Temporary verification disruptions

Incident Report for Sumsub

Postmortem

Incident Timings

Start time: 19 Jan 16:30 UTC
End time: 19 Jan 17:44 UTC

Incident Summary

As a result of unprecedented surge in traffic, our team identified an issue affecting one of the services in our application infrastructure. This incident caused verifications to hold for approximately 50 minutes. All pending verifications during this time were automatically queued to be processed later. After identifying and fixing the underlying issue, our team ensured all queued operations were successfully completed without any impact on the users or any need for additional actions from our clients.

Root Cause

The incident was primarily caused by temporary downtime in an isolated service cluster, compounded by failover complications. Under peak load, excessive resource usage led to node instability. The failover mechanism did not operate as intended, delaying the restoration of normal functionality.

Action Plan

Our team has planned several improvements in the above-mentioned components of our infrastructure:

Service Optimization: this will make the service less resource-demanding and therefore reducing probability of any outages altogether
Failover Enhancement: Reconfiguring failover mechanisms to increase redundancy
Alerting Optimization: Improve alerting to ensure timely detection of potential issues

Conclusion

We sincerely apologize for any inconvenience this incident may have caused. Ensuring the reliability and stability of our systems is our highest priority, and we are committed to learning from this event. The changes and improvements outlined above will strengthen our infrastructure and reduce the likelihood of similar incidents in the future.
Thank you for your understanding and continued trust in our team and product.
If you have any questions or concerns, please don’t hesitate to contact us our Support team.

Posted Jan 21, 2025 - 17:07 UTC

Resolved

We would like to inform that the issue is now fully resolved, verification time is back to normal, all delayed users are completely processed.

Our Team has conducted additional series of checks and tests to ensure the services remain stable.
We confirm the problem has been fully mitigated as of now.

An unprecedented burst of traffic hit our systems in a very short timeframe, causing an extreme spike in load and leading to the issue.

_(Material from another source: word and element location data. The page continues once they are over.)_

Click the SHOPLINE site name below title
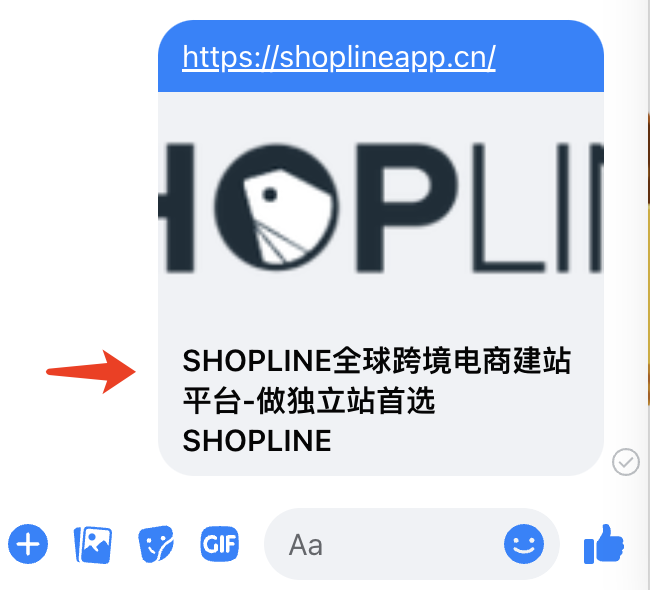This screenshot has height=590, width=650. 257,440
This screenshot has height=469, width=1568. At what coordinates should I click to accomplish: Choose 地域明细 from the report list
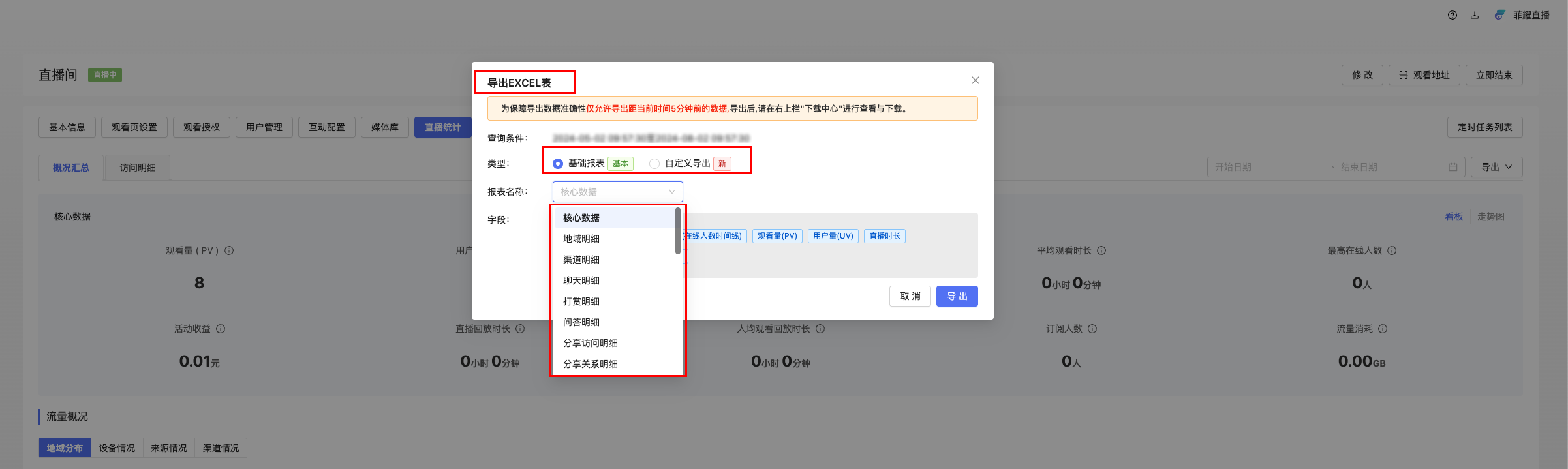[x=581, y=239]
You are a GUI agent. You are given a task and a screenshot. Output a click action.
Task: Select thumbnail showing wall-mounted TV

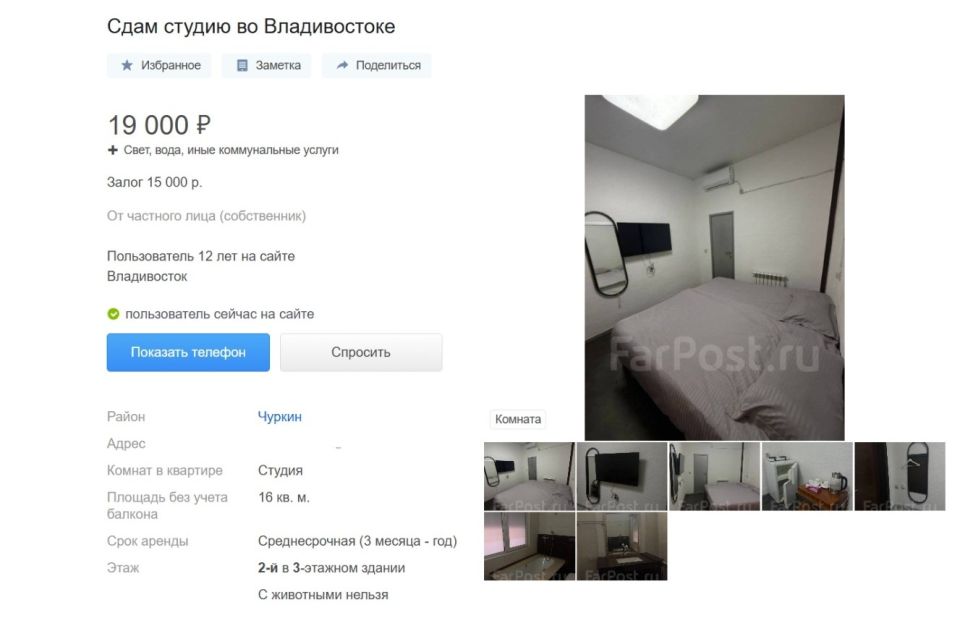622,477
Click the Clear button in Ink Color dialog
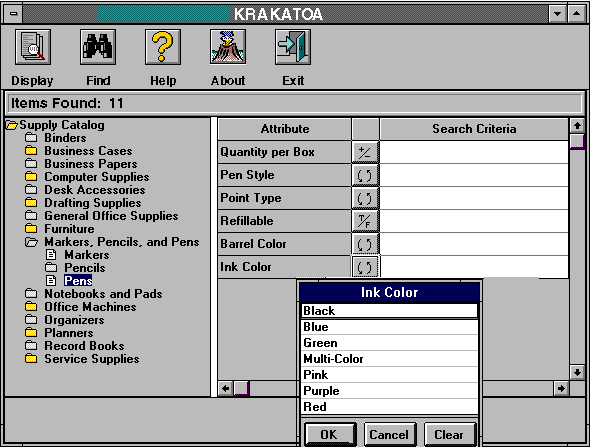The width and height of the screenshot is (590, 447). tap(450, 435)
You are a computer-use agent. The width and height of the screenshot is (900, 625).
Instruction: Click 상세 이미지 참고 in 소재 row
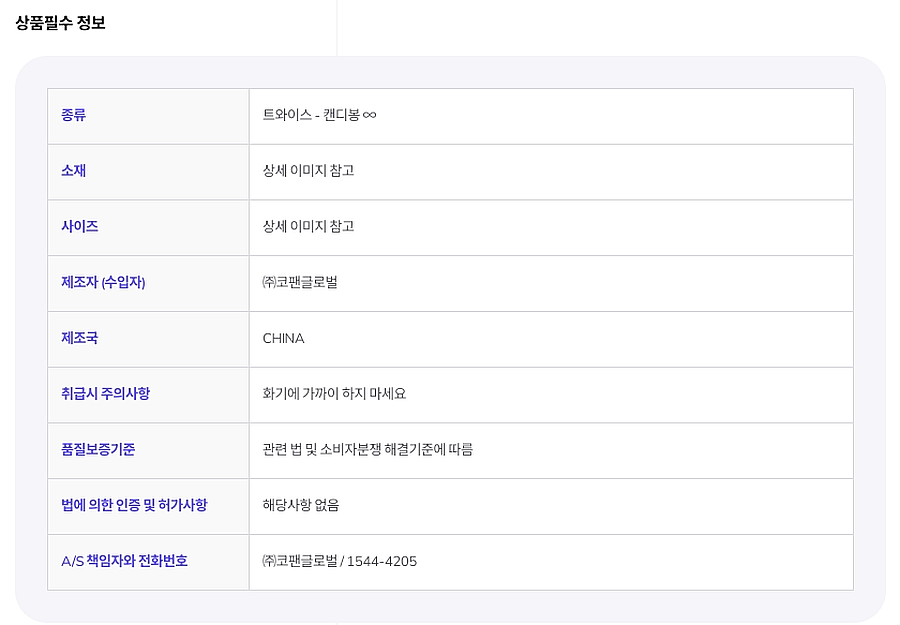(x=308, y=171)
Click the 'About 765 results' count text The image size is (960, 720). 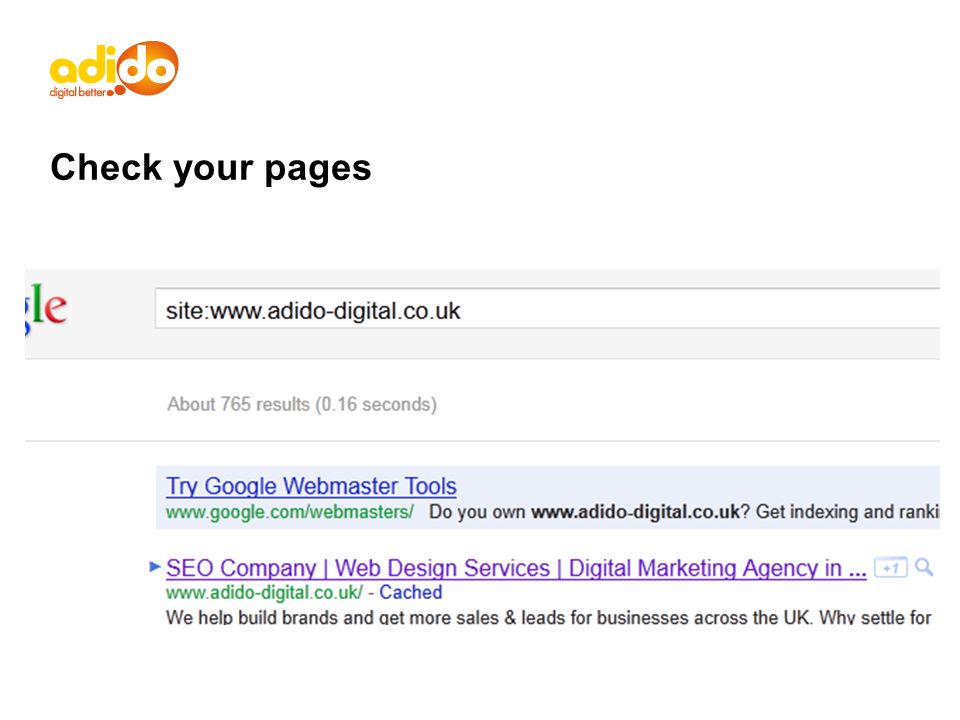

We have implemented measures to handle increased demand more effectively, and our team will continue monitoring to ensure stable service going forward.

Posted Jan 19, 2025 - 20:11 UTC

Monitoring

We are pleased to report that the internal service responsible for verification processing has been successfully restored.

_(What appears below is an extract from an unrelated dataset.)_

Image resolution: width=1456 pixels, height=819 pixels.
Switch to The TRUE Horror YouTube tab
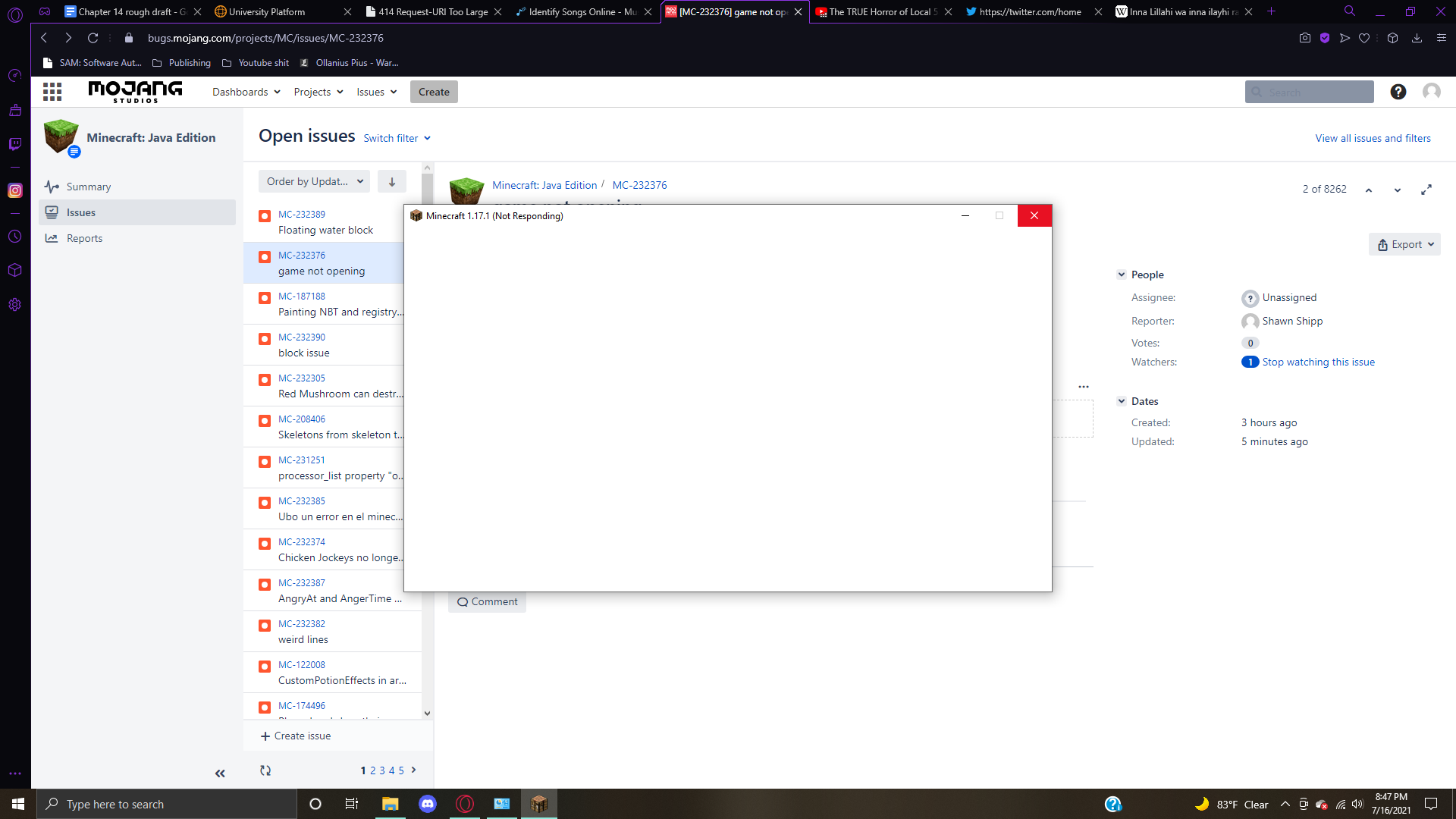pyautogui.click(x=880, y=11)
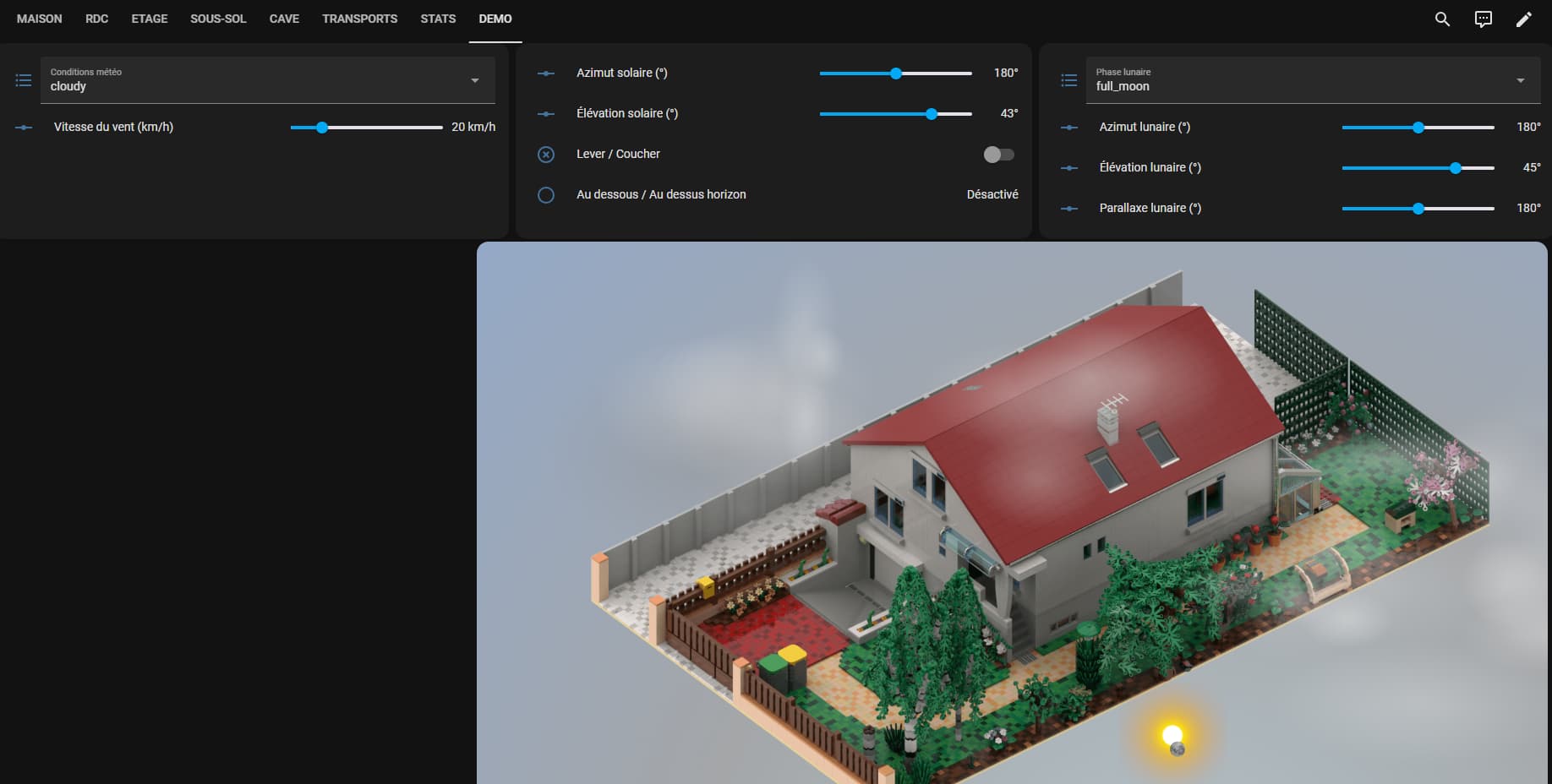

Our team is now focused on addressing any remaining consequences from the incident—such as clearing backlogs or reconciling delayed verifications and monitoring the system stability.

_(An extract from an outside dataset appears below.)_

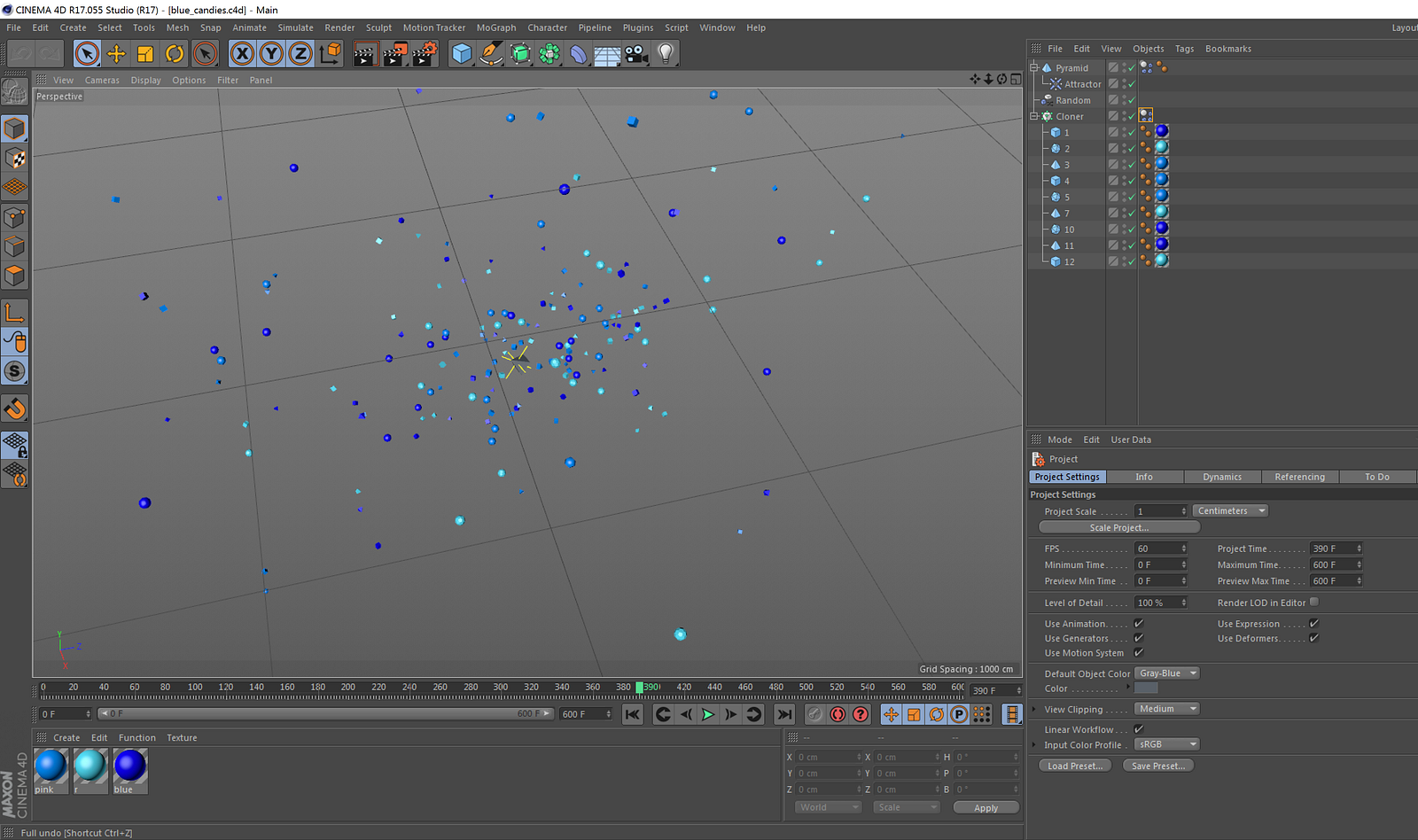
Task: Open the Centimeters unit dropdown
Action: coord(1230,511)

Posted Jan 19, 2025 - 17:51 UTC

Investigating

One of our internal services, responsible for verifications, has experienced a failure. As a result, some users may encounter delayed verifications.

Verification processes amay experience significant delays, which may affect user onboarding, transaction approvals, or other verification-dependent workflows.
The service downtime may lead to extended waiting periods for end-users or automated processes requiring verification.

The engineering team is actively investigating the root cause of the service failure.
Temporary workarounds are being explored to reduce user impact while the service is being restored.

Posted Jan 19, 2025 - 17:25 UTC

This incident affected: API, WebSDK, and MobileSDK.